> Exercise objective
Your output must be the line containing "[Cart] (283, 76)" followed by every later line in the entries below, all copied exactly.

-------------------------

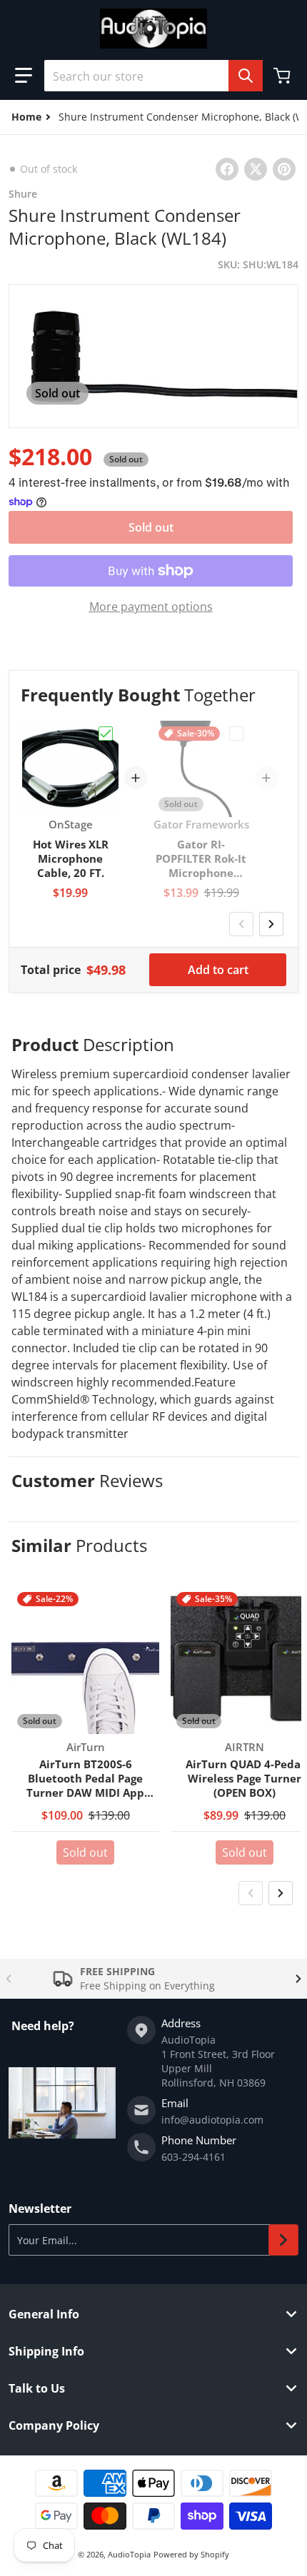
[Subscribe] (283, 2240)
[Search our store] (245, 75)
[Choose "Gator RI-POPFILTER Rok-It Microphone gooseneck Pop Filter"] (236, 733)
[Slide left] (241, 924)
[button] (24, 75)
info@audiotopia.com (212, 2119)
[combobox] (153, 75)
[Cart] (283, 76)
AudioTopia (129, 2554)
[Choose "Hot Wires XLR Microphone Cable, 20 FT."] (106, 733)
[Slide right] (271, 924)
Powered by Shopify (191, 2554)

-------------------------

> Exercise solution
[Cart] (283, 76)
AudioTopia (129, 2554)
[Choose "Hot Wires XLR Microphone Cable, 20 FT."] (106, 733)
[Slide right] (271, 924)
Powered by Shopify (191, 2554)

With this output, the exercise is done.